Categories     Salad     Carrot

Yield 4 people

Number Of Ingredients 14

1/3 cup pineapple juice
2 tablespoons fresh lime juice
1 tablespoon honey
1 1/2 teaspoons finely chopped fresh jalapeño pepper
1/2 teaspoon salt
2 teaspoons olive oil
4 1/2 cups shredded carrots
2 cups cooked wild rice
6 ounces cooked pinto beans
1 cup diced green bell pepper
1/2 diced red onion
1 1/2 cups drained, diced canned pineapple in unsweetened fruit juice
1 ounce shelled peanuts, chopped
1 tablespoon shredded unsweetened coconut

Steps:

  • 1. To prepare the dressing, in a small bowl, whisk together the pineapple juice, lime juice, honey, jalapeño pepper, and salt. Set aside. 2.In a large nonstick skillet over medium-high heat, warm the oil until hot but not smoking.
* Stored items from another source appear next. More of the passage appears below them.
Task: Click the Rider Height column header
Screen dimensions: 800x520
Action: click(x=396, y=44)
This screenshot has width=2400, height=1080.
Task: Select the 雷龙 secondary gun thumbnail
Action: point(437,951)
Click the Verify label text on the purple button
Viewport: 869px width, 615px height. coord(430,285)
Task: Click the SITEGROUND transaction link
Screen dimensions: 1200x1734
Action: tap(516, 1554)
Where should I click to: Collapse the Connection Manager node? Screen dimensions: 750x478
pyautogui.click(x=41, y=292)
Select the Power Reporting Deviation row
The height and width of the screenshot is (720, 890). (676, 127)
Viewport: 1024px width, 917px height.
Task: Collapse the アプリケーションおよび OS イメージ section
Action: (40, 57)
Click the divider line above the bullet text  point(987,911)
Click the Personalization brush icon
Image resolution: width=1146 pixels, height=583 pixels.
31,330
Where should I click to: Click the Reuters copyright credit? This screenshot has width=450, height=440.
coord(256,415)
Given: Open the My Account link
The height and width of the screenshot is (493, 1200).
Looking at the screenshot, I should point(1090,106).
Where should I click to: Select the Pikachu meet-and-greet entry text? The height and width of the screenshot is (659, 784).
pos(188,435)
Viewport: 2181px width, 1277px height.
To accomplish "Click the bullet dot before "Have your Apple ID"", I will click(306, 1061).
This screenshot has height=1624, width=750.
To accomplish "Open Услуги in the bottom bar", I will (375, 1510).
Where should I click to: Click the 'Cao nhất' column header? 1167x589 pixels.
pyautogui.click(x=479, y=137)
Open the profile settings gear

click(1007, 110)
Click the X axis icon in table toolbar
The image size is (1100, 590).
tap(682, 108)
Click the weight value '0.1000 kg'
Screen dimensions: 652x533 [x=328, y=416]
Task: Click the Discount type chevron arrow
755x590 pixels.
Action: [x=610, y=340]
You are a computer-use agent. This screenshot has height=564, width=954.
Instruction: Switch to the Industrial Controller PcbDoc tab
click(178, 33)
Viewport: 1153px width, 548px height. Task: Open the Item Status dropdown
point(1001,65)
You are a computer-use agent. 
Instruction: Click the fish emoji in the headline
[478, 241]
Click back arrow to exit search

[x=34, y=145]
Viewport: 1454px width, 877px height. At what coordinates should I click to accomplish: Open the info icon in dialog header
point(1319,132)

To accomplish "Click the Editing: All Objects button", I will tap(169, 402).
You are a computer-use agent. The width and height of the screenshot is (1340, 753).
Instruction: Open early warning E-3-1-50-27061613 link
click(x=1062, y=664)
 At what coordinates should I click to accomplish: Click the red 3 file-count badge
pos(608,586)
Add the carrots and stir-fry until the carrots are crisp-tender, about 6 minutes. 3. Add the wild rice, beans, bell pepper, and onion to the skillet, and remove from the heat. Add the dressing and stir to combine. Cover and refrigerate for 1 hour or overnight. 4. Just before serving, add the pineapple, peanuts and coconut, and toss to mix well. Serve chilled or at room temperature.